Want to be as informed as possible about the elections? Well, I’m trying. So, here’s some more data of the turnout for this election. You’ll see the votes for the Republican candidate didn’t fluctuate much compared to the 2008 or 2012 elections, but it was the Democrats who really failed this one (obviously). She’s not quite the boss Obama was, and people were very vocal about it. When you look at this chart, I’m sure many of the Dems out there are kicking themselves for not feeling the Bern sooner:
As you can see Clinton is far behind Obama in this one, while Trump’s voter comparison to Romney and McCain isn’t by much. Which gets me to wonder, if she had beaten Obama in the primaries, would we all be coming off of a Republican presidency? It’s whatever, though. Here’s some more info about the election, yo:
And many thought Trump was being the sore loser with the polls. Boy, we were in for a surprise on Tuesday night leading into Wednesday morning. The cold Clinton failed, mostly in the Midwest cities, known as America’s heartland. She did win Wayne County, Michigan, but only received 517,000 votes, which pales in comparison to Obama, a candidate who won Wayne County with 595,253 votes. Obama won Michigan, but Clinton lost the state to Trump. Let’s hope that he makes Flint’s water infrastructure great again (seriously, this is really ridiculous, perhaps more so than a Trump victory)!

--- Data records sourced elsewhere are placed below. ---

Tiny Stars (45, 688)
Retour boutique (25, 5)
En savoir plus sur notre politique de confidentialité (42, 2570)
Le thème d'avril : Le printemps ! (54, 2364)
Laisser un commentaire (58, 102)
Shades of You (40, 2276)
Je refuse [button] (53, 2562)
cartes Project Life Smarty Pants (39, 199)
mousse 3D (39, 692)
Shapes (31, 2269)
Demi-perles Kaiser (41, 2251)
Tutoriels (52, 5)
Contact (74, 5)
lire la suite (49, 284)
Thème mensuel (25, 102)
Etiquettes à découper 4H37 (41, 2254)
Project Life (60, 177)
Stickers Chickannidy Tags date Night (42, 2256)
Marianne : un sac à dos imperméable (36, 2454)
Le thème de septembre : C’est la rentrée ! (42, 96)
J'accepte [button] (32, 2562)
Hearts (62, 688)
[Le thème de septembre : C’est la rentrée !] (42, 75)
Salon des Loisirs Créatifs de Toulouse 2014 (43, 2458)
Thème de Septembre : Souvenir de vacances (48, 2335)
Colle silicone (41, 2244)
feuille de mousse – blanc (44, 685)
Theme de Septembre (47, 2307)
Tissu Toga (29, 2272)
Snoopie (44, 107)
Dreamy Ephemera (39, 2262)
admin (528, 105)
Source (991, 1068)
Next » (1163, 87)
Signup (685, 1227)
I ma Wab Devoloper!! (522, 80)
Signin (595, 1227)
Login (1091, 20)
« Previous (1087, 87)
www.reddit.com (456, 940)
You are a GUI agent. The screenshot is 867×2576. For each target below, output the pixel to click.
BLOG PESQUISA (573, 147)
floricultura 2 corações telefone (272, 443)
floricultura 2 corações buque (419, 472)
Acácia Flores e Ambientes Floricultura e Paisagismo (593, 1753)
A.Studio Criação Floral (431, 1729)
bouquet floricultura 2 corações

Clinton fell in Wisconsin as well. She won Milwaukee County, but even there Obama bested her. Lol, thanks Obama! Clinton got 288,986 votes there, while Obama received 319,819 votes in 2008, and 332,438 votes in 2012.
New Hampshire was another state that was a close call in the race, and we don’t have all the information yet, it’s still too soon to say. But Clinton took a small lead, with 348,126 votes for Hillary vs. 345,598 votes for Trump.
In the once booming industrial state of Michigan, the outcome was very narrow with Trump defeating Clinton by only 11,837 votes. Even Gary Johnson gained 173,021 votes. And over to the (presumably) cheese-lovers of Wisconsin, Trump only won by 27,257 votes. If she received the same votes that Obama received in Milwaukee County then Wisconsin would have been a Clinton state. But looks like the America’s Dairyland didn’t pick the candidate who cast a shade on inner-city youth in 1996.
The election was lost in a deficit from the Democratic candidate. As you can see from this graph, she is no Barrack Obama. And now, Donald J. Trump is the president-elect of these United States. Votes out for Hillary.